# ButtBoard on exterior walls



## saskataper

I'm loving the ButtBoards, I recently had the rockers use them on a 50'x20' painted ceiling and it turned out beautifully. 
I just want to know if you can use them on exterior walls and ceilings (usually where there are the most butts) without messing up the vapour barrier.


----------



## PrecisionTaping

I don't see how it would ruin the vapour barrier..
You might need to use 1' screws to ensure that the tip of the screws don't go through the buttboard and into the barrier therefore compromising it's integrity. But that's the only problem I would see. There's nothing wrong with having the buttboard sitting on top of the barrier. 

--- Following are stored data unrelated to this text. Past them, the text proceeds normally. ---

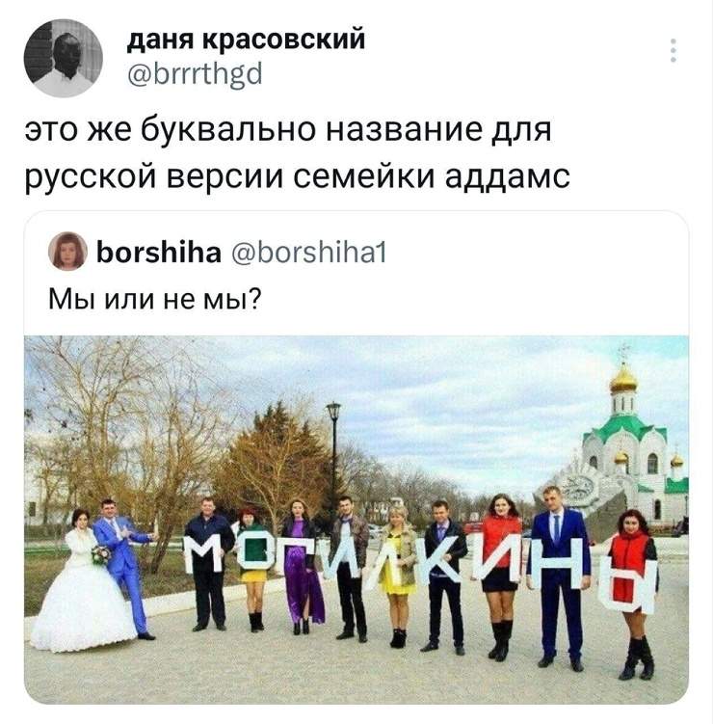Open borshiha's small round avatar
This screenshot has height=724, width=713.
point(67,251)
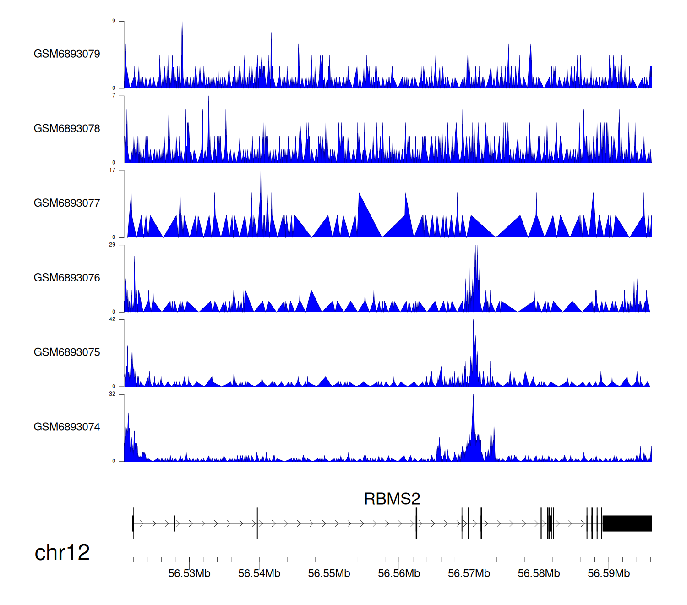
Task: Click the GSM6893077 track name
Action: click(x=67, y=204)
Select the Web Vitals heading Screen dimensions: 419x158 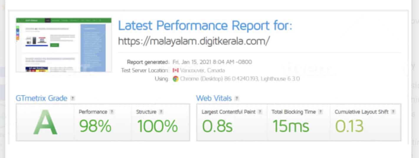214,98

It might also be a little harder to install on exterior walls depending who did the insulation. If the insulation is really tight or pushing out allot then it might give you a little more of a hard time. But there's nothing wrong with trying it on exterior walls.
Give it a shot man! :thumbsup:


----------



## saskataper

Thanks, the next big one I'll ask the rockers to use them everywhere they can (as long as I get paid for it) I don't hang more than a couple boards, I hung about 200 around christmas virtually by myself (had a labourer to hold the other end) and that was my first and last big job for a while, I'll stick to taping.


----------



## PrecisionTaping

saskataper said:


> Thanks, the next big one I'll ask the rockers to use them everywhere they can (as long as I get paid for it) I don't hang more than a couple boards, I hung about 200 around christmas virtually by myself (had a labourer to hold the other end) and that was my first and last big job for a while, I'll stick to taping.


lol! Taping is easier to do by yourself that's for sure.


----------



## Trim-Tex

YES Indeed! All is good on what PT said (thanks PT) as long as it fits in the cavity. 
Have a great Sunday everyone!!!


----------



## gazman

I used Joe`s Butt Boards on our current job. They troweled up real nice:yes:. We never break our butts on a truss or stud, always between.

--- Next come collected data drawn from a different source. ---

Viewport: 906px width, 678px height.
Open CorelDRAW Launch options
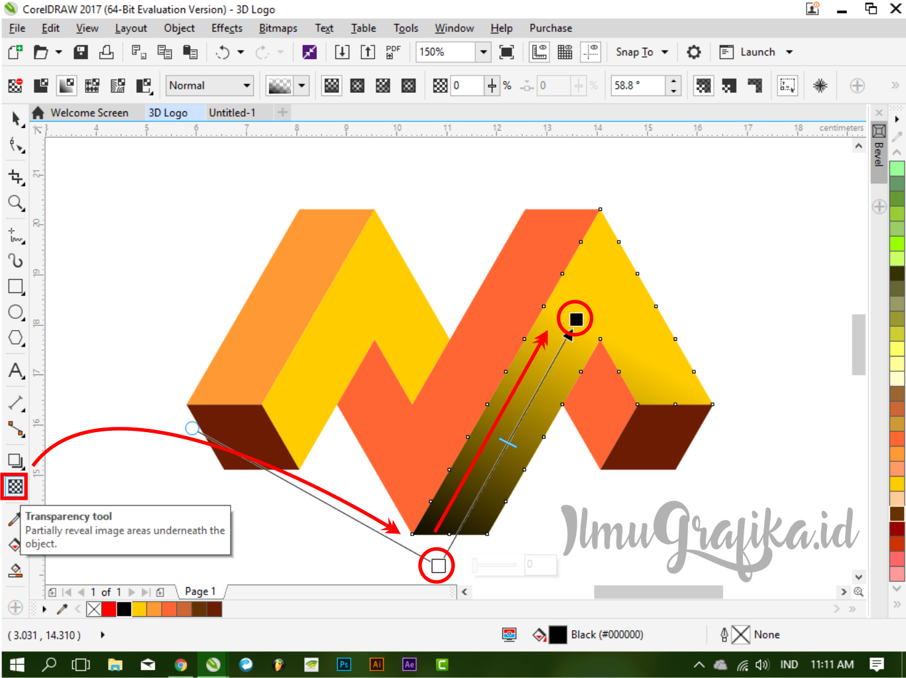[x=789, y=52]
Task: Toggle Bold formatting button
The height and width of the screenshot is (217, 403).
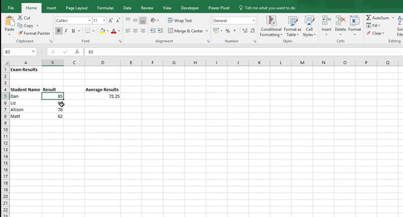Action: click(x=59, y=31)
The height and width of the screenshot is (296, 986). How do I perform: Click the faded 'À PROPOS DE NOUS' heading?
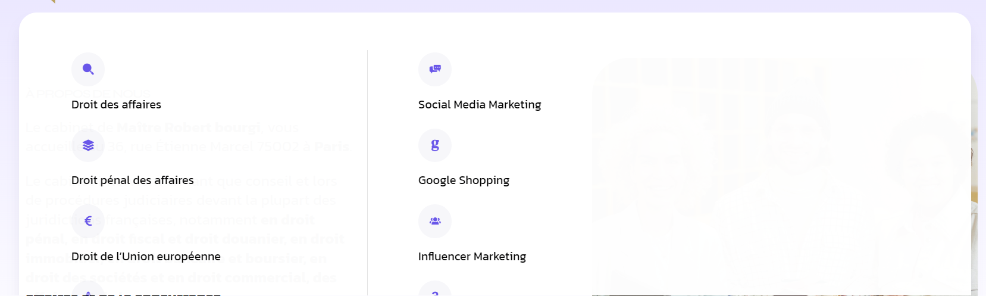point(88,94)
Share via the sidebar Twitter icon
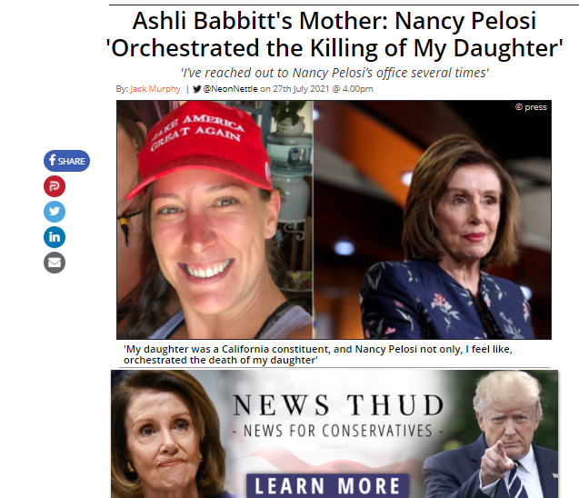The image size is (579, 498). pos(55,212)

As most on here know I usually use the Rebate Mate. But this job was an hour from home and we wanted to get it hung and tapes ran in three days, so it was go go go. That way it had the weekend to dry. So in this instance we chose to use the Butt Boards.


----------



## Trim-Tex

A couple of layers of cardboard stapled to the back side should protect for the protruding screws.


----------



## betterdrywall

saskataper said:


> Thanks, the next big one I'll ask the rockers to use them everywhere they can (as long as I get paid for it) I don't hang more than a couple boards, I hung about 200 around christmas virtually by myself (had a labourer to hold the other end) and that was my first and last big job for a while, I'll stick to taping.


The quote,, [ as long as I get paid for it ] Is what stands out the most for me. In the past I have tried to point out the positive .. For instance less material used, less waste. And the best thing ,, easier to finish. Now the negative.. I can not even get the builders to make up for the extra material cost. Just does not make sense to me at all. Even when I tell them there will be less footage used . 

Do builder's come from another planet? Maybe I need to get a computer that will translate and comunicate for me. 
Think I will make a trip to NASA and see if they can help out.


----------



## Trim-Tex

Here's my suggestion, when dealing with a skeptical builder/home owner. 
1. Explain the benefits and show them a small display wall (I will post pics of how to build) once they see how perfectly flat the BBoard side is and how crowned the other is they will understand. 
2. Offer to split the cost, they pay $2 bucks per board. Once they see how well they work you they may come around and pay full.
3. Use peer pressure and tell them how other quality builders you work for enjoy the benefits and the home owners appreciate the high quality work you do. (remind them that 80% of the inside surface of most homes is drywall)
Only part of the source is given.